STM32H7 + FreeRTOS — deploying ML models directly to Cortex-M7 without any RTOS bloat, lessons learn: Web and IoT

Navigation

RSS Feeds

Articles Downloads Forums News Web Links

Member Polls

STM32H7 + FreeRTOS — deploying ML models directly to Cortex-M7 without any RTOS bloat, lessons learn

Last updated on 2 months ago

automation

Track thread Print

KevinVeteran Member

Posted 2 months ago

fw_engineer_v OP
4 days ago
I've been deploying TFLite Micro models on STM32H7 — specifically the H743ZI Nucleo board — running FreeRTOS for a wearable health monitor project. The H7 has 1MB SRAM and runs at 480MHz on the Cortex-M7 with a double-precision FPU and L1 cache, making it genuinely the best MCU in the Cortex-M lineup for inference work that doesn't need a full Linux system. The tricky part is that FreeRTOS task stacks and the TFLite Micro tensor arena fight over the same SRAM, and if you don't plan the memory map upfront you'll get hard faults that are near-impossible to debug. My key lesson after two weeks of pain: put the tensor arena in DTCM RAM — the 128KB tightly-coupled memory accessible only to the M7 — it's faster than SRAM1 and bypasses the AHB bus matrix entirely, so FreeRTOS tasks on SRAM1 never contend with your inference workload.

KevinVeteran Member

Posted 2 months ago

bare_metal_bn
3 days ago
The DTCM placement trick is a genuine secret that isn't in any official ST tutorial or application note.

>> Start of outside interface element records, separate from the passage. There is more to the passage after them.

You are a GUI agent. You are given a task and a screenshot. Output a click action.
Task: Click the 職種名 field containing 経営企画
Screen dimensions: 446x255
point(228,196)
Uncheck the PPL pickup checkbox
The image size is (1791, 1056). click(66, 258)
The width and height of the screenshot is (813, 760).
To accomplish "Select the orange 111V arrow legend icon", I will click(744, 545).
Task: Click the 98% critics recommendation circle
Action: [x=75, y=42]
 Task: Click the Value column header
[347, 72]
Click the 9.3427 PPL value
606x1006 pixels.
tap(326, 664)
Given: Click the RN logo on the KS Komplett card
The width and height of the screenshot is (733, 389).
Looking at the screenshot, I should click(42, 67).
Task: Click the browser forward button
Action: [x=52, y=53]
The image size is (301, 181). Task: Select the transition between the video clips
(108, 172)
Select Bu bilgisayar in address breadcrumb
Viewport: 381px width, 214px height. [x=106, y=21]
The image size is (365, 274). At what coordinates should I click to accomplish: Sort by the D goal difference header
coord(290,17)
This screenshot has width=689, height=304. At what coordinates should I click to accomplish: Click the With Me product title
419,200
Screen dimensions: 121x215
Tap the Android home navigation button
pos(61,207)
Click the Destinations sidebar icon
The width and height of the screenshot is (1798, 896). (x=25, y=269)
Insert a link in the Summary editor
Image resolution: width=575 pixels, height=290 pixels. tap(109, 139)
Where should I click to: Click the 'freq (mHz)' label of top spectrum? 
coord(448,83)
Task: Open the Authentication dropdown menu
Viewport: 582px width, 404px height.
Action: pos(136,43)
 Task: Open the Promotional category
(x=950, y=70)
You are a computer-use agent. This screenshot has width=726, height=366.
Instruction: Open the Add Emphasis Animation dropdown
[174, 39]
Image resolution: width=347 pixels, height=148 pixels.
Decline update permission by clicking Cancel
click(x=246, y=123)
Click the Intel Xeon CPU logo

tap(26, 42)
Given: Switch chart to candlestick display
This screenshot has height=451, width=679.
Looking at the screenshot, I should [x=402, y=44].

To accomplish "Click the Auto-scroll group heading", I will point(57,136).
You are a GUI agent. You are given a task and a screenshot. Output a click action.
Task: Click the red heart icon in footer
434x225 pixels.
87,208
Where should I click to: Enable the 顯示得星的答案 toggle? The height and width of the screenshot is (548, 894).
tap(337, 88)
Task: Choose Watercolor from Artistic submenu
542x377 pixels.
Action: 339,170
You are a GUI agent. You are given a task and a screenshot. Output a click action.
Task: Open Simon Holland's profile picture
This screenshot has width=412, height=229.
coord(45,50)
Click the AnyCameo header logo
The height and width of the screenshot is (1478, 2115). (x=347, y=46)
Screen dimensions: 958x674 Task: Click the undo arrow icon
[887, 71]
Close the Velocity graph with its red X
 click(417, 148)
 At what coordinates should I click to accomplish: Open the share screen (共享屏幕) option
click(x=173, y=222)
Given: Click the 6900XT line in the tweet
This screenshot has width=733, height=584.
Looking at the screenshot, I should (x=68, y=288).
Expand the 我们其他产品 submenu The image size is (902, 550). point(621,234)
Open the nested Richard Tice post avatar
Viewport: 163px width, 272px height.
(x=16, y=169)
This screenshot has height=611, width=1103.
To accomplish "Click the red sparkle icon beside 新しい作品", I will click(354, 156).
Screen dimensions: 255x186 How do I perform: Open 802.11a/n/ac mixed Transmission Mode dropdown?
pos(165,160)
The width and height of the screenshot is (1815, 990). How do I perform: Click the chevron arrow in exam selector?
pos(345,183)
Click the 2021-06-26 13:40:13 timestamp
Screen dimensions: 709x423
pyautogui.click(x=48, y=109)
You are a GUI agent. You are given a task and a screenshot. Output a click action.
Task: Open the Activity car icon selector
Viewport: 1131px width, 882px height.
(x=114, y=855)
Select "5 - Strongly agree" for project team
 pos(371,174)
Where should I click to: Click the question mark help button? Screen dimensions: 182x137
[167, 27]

Here's how you place the tensor arena in DTCM via the GCC linker script for the H743:

/* STM32H743 GCC linker script excerpt */
MEMORY {
FLASH (rx) : ORIGIN = 0x08000000, LENGTH = 2048K
DTCMRAM (xrw) : ORIGIN = 0x20000000, LENGTH = 128K
RAM (xrw) : ORIGIN = 0x24000000, LENGTH = 512K
RAM_D2 (xrw) : ORIGIN = 0x30000000, LENGTH = 288K
}

/* TFLite Micro tensor arena → DTCM (zero wait state) */
.tflite_arena (NOLOAD) : {
. = ALIGN(16);
_tflite_arena_start = .;
KEEP(*(.tflite_arena))
_tflite_arena_end = .;
} > DTCMRAM
Then in your C source: __attribute__((section(".tflite_arena"), aligned(16))) static uint8_t tensor_arena[ARENA_SIZE]; — and you get zero-wait-state memory access for every inference operation. I measured a 22% inference speedup versus placing the arena in SRAM1 on a 1D-CNN model. The alignment to 16 bytes is required for NEON ops; misaligned tensor arenas cause silent correctness bugs that are extremely hard to track down.

KevinVeteran Member

Posted 2 months ago

otto_embedded
2 days ago
ST has their own tool — STM32Cube.AI, now part of the X-CUBE-AI pack — that takes Keras or ONNX models and generates optimized C code using CMSIS-NN intrinsics directly. It's a fundamentally different approach to TFLite Micro and in my testing on the H7 it's consistently 15–30% faster for the layer types that CMSIS-NN covers: Conv2D, depthwise separable, fully connected, and pooling. The generated code is clean portable C so you can actually audit it, which matters for safety-critical applications like wearable health monitors. The toolchain is Windows-centric which is annoying, and the validation step requires STM32CubeIDE as a heavy install, but if you're targeting ST silicon specifically the runtime performance is genuinely hard to argue with.

KevinVeteran Member

Posted 2 months ago

maya_hw_hacks
1 day ago
FreeRTOS task design tip for inference workloads: run your ML inference in a dedicated FreeRTOS task at osPriorityNormal and give it a large stack — minimum 8KB, ideally 16KB, because TFLite Micro ops allocate stack frames quite deeply. Use a FreeRTOS queue to decouple sensor data collection from inference entirely: the sensor ISR or a high-priority data collection task pushes raw samples into the queue, and the inference task blocks on that queue and processes whenever data arrives. This way you never lose a sensor reading while inference is running. Critical: avoid wrapping the full inference call in a taskENTER_CRITICAL() section — you don't want to block interrupts for the 10–50ms that inference takes on H7. Structure it so only the result handoff to downstream tasks needs a brief critical section. That one design decision is the difference between a stable deployment and an inexplicable watchdog reset every few hours.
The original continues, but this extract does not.